Co-expression of FoxP3 with Helios, CTLA-4 and PD-1.
T cells were co-cultured for 6 days with dendritic cells (DCs) previously supplemented with fatty acids (50 μM); arachidonic acid (AA), docosahexaenoic acid (DHA), oleic acid (OA) or ethanol only (Ctrl); and thereafter analyzed by flow cytometry. (A) Representative dot plots from control samples showing staining of FoxP3+ and indicated markers (left column). In each plot double-positive-cells are found in the upper right quadrant and double-negative cells in the lower left quadrant. FMO samples are shown in the right column. (B) Proportion of double-positive (right column), FoxP3+ samples (middle column) and FoxP3- samples (left column) in CD4+ cells. Each dot represents one individual. Black dots denote samples supplemented with fatty acid while white dots with black borders denote control (ethanol only). Horizontal black solid lines show median value. The median from the control group has been extended with a dotted line for easy comparison to the other groups. Statistical mean difference was compared to the control group. Data are representative of two independent experiments. p-values: * <0.05, ** <0.01, *** <0.001, **** <0.0001.
Fig 9.
Correlation between proliferation and expression of regulatory markers on T cells.

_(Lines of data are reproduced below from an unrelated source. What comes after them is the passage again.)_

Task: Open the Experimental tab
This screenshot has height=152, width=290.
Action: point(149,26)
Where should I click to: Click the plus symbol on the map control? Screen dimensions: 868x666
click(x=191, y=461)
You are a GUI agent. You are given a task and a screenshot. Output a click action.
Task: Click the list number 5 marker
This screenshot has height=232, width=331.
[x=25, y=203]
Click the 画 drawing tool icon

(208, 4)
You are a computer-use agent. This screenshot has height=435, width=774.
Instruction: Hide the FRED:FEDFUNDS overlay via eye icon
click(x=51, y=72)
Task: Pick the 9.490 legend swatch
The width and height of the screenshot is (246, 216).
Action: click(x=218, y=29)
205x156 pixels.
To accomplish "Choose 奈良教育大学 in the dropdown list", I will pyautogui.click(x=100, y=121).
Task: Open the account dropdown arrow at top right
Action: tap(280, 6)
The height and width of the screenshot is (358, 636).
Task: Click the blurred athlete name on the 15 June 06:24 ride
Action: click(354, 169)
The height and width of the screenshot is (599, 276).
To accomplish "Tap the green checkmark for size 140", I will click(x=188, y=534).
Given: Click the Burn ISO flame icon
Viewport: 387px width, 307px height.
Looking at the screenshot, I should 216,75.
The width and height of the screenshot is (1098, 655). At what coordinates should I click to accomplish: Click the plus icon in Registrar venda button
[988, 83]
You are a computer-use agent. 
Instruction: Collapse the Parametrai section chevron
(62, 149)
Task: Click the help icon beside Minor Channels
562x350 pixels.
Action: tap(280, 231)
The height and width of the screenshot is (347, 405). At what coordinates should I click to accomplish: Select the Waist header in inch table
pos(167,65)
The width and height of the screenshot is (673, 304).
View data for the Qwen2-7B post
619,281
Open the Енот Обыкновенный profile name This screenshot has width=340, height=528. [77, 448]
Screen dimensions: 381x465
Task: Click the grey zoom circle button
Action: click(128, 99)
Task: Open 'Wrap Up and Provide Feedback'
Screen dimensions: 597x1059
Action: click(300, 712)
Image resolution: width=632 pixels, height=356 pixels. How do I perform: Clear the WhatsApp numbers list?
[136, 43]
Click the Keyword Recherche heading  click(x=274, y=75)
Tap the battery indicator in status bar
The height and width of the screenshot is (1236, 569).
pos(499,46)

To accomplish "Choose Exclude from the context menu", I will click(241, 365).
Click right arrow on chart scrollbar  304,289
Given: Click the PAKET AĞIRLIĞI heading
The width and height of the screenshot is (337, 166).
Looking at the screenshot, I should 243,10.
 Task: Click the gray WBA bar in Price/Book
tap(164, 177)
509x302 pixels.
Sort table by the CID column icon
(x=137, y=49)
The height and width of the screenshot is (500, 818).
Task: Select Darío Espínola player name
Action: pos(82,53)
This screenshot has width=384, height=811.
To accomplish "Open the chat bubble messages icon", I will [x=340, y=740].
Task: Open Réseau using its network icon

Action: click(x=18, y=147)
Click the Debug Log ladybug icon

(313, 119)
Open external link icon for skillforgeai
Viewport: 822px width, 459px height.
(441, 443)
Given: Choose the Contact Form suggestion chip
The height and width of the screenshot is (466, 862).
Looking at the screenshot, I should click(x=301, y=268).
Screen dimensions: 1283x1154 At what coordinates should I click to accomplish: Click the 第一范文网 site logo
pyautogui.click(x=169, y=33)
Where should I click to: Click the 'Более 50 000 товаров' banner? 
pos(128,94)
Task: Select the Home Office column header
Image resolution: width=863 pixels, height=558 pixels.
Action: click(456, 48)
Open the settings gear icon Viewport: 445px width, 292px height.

T cells were co-cultured for 6 days with dendritic cells (DCs) previously supplemented with fatty acids (50 μM); arachidonic acid (AA), docosahexaenoic acid (DHA), oleic acid (OA) or ethanol only (Ctrl); and thereafter analyzed by flow cytometry. Proportion of divided cells was correlated to proportion of T cells double-positive for FoxP3 and (A) Helios, (B) CTLA-4, and (C) PD-1. All samples, regardless of stimuli, were used in the same correlation analysis. The proportion of divided cells is different in (C) compared to (A) and (B) since this staining was performed in another experiment. r value: non-parametric Spearman correlation.
Fig 10.
Cytokines in co-culture supernatant.
Levels of (A) IL-10 and (B) IFNγ in DC: T cell co-culture supernatants. T cells were co-cultured for 6 days with dendritic cells (DCs) previously supplemented with fatty acids (50 μM); arachidonic acid (AA), docosahexaenoic acid (DHA), oleic acid (OA) or ethanol only (Ctrl). Each dot represents one individual. Horizontal black solid lines show median value. The median from the control group has been extended with a dotted line for easy comparison to the other groups. Statistical mean difference was compared to the control group. Data are representative of two independent experiments. p-values: * <0.05, ** <0.01, *** <0.001, **** <0.0001.
Fig 11.
Proliferation of CD4+ T cells with and without blocking of CD83 or PD-1 during DC: T cell co-culture.
T cells were co-cultured for 6 days with DCs previously supplemented with fatty acids (50 μM); arachidonic acid (AA), docosahexaenoic acid (DHA), oleic acid (OA) or ethanol only (Ctrl) without (-, No blocking) or with 10 μg/ml purified CD83-antibody (α-CD83) or PD-1 antibody (α-PD-1); and thereafter analyzed by flow cytometry. (A) Proportion of T cells that has proliferated (CellTrace™ CFSElow), with (+) or without (-) PD-1 blocking. (B) Proportion of T cells that has proliferated (CellTrace™ CFSElow), with (+) or without (-) CD83 blocking. Each dot represents one individual. Black dots denote samples supplemented with fatty acid while white dots with black borders denote control (ethanol only). Horizontal black solid lines show median value. Statistical mean difference, for each fatty acid or control, was compared between no blocking and blocking. Data are representative of two experiment. p-values: * <0.05, ** <0.01, *** <0.001, **** <0.0001.